Aquele Chico quase imóvel que eu havia visto pouco antes agora reunia forças para receber as mensagens de desencarnados. Cada vez que uma mãe, um pai, alguém corroído pela saudade do luto reconhecia as palavras lidas nas folhas de papel preenchidas na hora, uma explosão de emoção tomava conta do lugar. Murmúrios, lágrimas, coro de “graças a Deus”.
Na volta à redação, em São Paulo, a diretora da revista perguntou o meu veredito a respeito de Chico Xavier. “É tudo verdade”, respondi, traindo o meu conhecido ceticismo. Eu tinha 23 anos. A partir daquela experiência, passei a respeitar mais a fé das pessoas e quem usa a própria mediunidade para o bem.

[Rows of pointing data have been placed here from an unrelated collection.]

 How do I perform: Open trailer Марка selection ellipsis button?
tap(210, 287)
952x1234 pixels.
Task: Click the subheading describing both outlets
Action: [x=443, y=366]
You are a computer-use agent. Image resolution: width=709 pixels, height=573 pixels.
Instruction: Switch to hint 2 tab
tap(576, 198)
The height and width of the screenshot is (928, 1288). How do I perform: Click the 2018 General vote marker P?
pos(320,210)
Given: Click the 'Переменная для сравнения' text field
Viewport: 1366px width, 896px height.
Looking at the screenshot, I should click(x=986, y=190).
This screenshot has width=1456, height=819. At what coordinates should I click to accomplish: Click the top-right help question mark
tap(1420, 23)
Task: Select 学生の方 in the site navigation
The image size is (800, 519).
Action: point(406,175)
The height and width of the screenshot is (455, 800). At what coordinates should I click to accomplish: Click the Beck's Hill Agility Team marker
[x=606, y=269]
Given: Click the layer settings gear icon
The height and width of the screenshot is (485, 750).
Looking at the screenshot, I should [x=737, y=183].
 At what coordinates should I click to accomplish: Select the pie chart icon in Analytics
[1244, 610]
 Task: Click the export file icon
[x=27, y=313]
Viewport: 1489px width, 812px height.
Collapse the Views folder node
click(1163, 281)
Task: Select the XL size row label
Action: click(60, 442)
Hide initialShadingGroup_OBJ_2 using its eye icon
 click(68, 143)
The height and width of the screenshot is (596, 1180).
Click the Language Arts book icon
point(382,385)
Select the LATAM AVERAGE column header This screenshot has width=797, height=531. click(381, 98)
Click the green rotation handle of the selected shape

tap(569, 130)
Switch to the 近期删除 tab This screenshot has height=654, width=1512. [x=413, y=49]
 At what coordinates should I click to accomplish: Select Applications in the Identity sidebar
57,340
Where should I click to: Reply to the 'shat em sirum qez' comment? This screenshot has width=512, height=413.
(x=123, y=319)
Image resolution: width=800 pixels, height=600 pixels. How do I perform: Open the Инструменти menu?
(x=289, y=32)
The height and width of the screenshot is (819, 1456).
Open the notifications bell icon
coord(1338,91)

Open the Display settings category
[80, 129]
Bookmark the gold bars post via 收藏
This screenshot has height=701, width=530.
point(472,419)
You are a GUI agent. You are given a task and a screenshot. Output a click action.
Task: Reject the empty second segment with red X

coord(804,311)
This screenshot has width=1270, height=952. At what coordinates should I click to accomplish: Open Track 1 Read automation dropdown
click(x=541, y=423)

Peregrinação de celebridades
Ao longo de décadas, centenas de artistas se deslocaram até Uberaba a fim de conhecer Chico Xavier e se aconselhar com ele. A lista de crédulos inclui Roberto Carlos, Xuxa, o saudoso Gugu, Vera Fischer e o ex-presidente Collor.
Uma das histórias reais mais famosas foi protagonizada pela atriz e humorista Nair Bello (1931-2007). Ela perdeu um filho, Manoel, de 20 anos, em um acidente de carro, em 1975.
Tempos depois estava com seu marido, Irineu, diante do médium. Ele psicografou uma carta do rapaz. Nair disse incontáveis vezes em entrevistas que aquela mensagem a ajudou a suportar a dor do luto.
Chico Xavier morreu aos 92 anos em 30 de junho de 2002, dia em que a Seleção conquistou o pentacampeonato na Copa do Japão. Partiu em momento de festa para os brasileiros, como ele havia previsto.
Seu legado continua vivo: quase 500 livros sobre espiritualidade, centenas de discípulos, milhares de famílias beneficiadas por sua atividade mediúnica, trabalho filantrópico ainda existente em sua Casa da Prece.